旅の余らせ時間がこれで万事上手くおさまる
旅をしていると、特に旅の終わりあたりにポッカリと時間があいてしまいぼんやりやりすごすひとときというのがある。
旅慣れた方はこんなときこそが旅の醍醐味と上手にすごすのだろうと思うが、北海道に来るチャンスはそうそうないという私のような方はやはり何か成果らしい成果を得たいと思うだろう。
ようかんパン探しなら、お金もそれほどかからず軽い散歩もできかつ30分あれば十分に見つけられる。お腹がいっぱいだったらパンは持ち帰ってもいい。満点である。
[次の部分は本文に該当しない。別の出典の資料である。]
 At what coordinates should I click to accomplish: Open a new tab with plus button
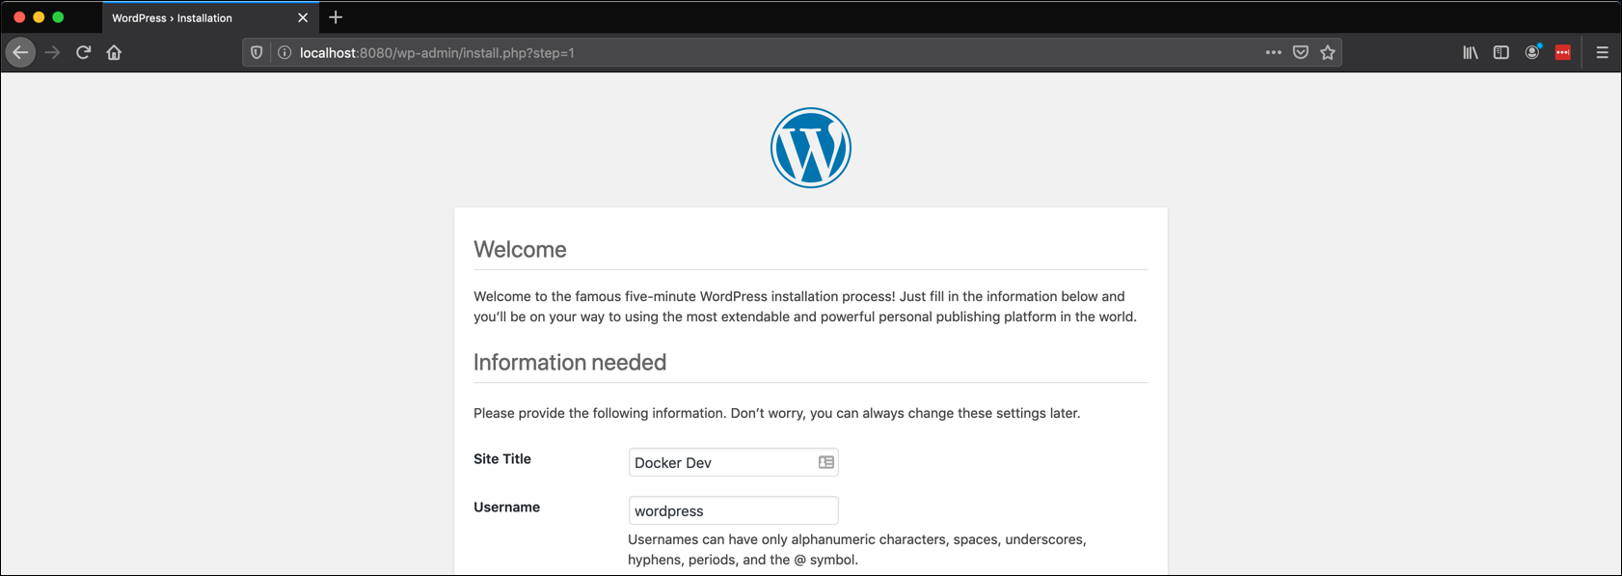[336, 17]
めぼしい観光地はすべて回った。しかし飛行機の時間まですこしある。そんなときにはぜひようかんパンを探すことを強くおすすめしたいと、こう思うわけです(甘党の演説)。
さて、こちらは北海道に本社を置くコンビニチェーンのセイコーマート
PBに「ようかんパン」があるコンビニ
といってやみくもに探しても地元の方でないと意外に見つけられないのがローカルフードというものである。
私が行った限りではたとえばセブンイレブンやローソン、ファミリーマートにサンクスといった全国的に展開しているコンビニにはようかんパンはなかった。
コンビニでようかんパンを買うなら地元北海道の誇るコンビニチェーン「セイコーマート」、おそらくここ一択だ。
プライベートブランドに2種類もようかんパンがある!
2013年7月現在、「にぎわいパン屋通り」という、セイコーマートのパンのプライベートブランドのラインに「ようかんパン(ホイップ&カスタード)」と「ようかんツイスト」の2種が展開されていた。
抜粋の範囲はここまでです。